--- BEGIN Document passage ---

Here's a warning to those learning English: Be advised that a majority of native English speakers do not know how to use the apostrophe correctly. However, I suspect those who are members here are probably above average.


----------



## Pannadol

expatriotlaguy said:


> Here's a warning to those learning English: Be advised that a majority of native English speakers do not know how to use the apostrophe correctly. However, I suspect those who are members here are probably above average.


 

I'll assume you're referring to me and therefore I'm complimented!


----------



## paquijote

broud said:


> I'm a student with a poor knowledge of English but I have to disagree with the previous replies of course, I'm just giving my opinion and I'll be happy to be corrected).
> 
> The explanation about the "girls not owning the bathroom" is not valid for me as the genitive mark can be used not only to express posession but also as a classifier or other cases. We can read in grammar books that there three main ways to use a noun as a modifier : using the " noun of noun" structure, "noun's noun" and "noun noun".
> 
> For example, in British English it is or can be said "children's clothes" to refer to clothes for children. But they say "baby clothes" to refer to clothes for babies.
> 
> According to this, "girls' bathroom" (following the example of children's clothes) or "girl bathroom" (like in baby clothes) have a chance to be used although "girl bathroom" is completely out of discussion. I can't think now of a real example similar to "girls bathroom" but I assume it is a possibility.
> 
> As the s /s' distinction could be tricky even for native speakers my idea is that we could rephrase it as "women bathroom / women's bathroom". I think women's bathroom is the correct one, I think I heard it sometimes and We can't write womens at all since women is already a plural.
> 
> So, what do you think? Is it women's bathroom or women bathroom? Google seems to agree with my perception but I don't trust it very much.
> 
> I showed with the "children's/baby" example that even for similar meanings it is not necessary to use the same structures so, which pair is the correct one?
> "girls bathroom"/"women's bathroom" ?
> "girls' bathroom/women's bathroom"?
> any other?


 
Well said. I stand corrected. I would have thought that "children's clothes" would be said as "childrens clothes" however, with "childrens" being used as a description, but as you so well put it I understand this now a bit more.

For a person "with a poor knowledge of English", you seem to have a keen concept of it!

EDIT TO PANNODAL:  I have never seen "Jesus' wounds" written as "Jesus's wounds"... I have a pretty confident grasp of the use of the apostrophe in the English language, but I had no idea that this was EVER an acceptable use of it... Do you have any source that you could cite for me? I don't doubt your reasoning, I'm just curious to read into this some more.


----------



## panjandrum

CLICK HERE for one useful reference source on this topic.

There are others.

On the topic of adding 's to names ending in s it says:



> ... a name ending in _s_ takes only an apostrophe if the possessive form is not pronounced with an extra _s_.

--- END Document passage ---

Work to complete
Reproduce everything in the apostrophe thread from "On the topic" down to "an extra _s_.". The listing has no connection to the apostrophe thread.

--- BEGIN Data extract ---

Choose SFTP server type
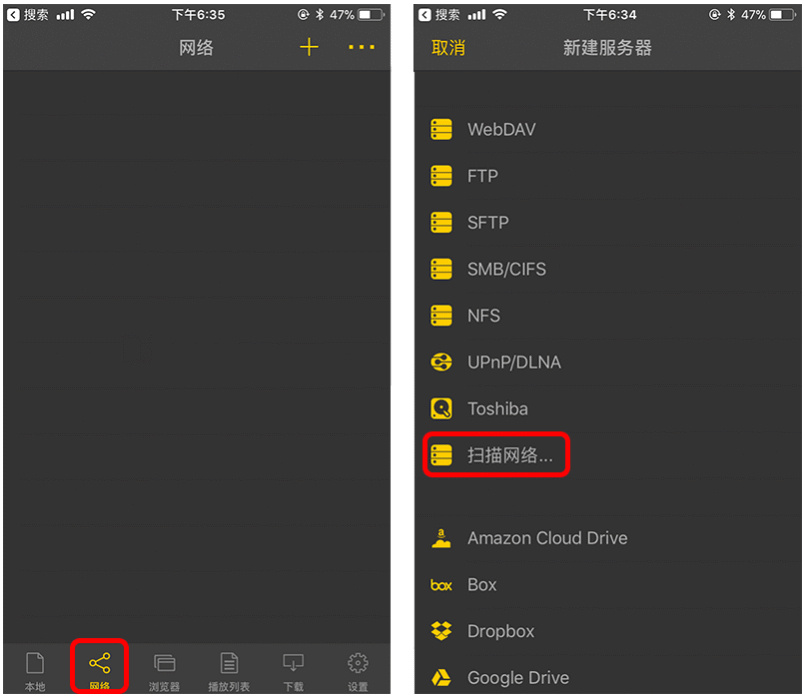Viewport: 805px width, 696px height. click(608, 222)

--- END Data extract ---

Task solution
On the topic of adding 's to names ending in s it says:



> ... a name ending in _s_ takes only an apostrophe if the possessive form is not pronounced with an extra _s_.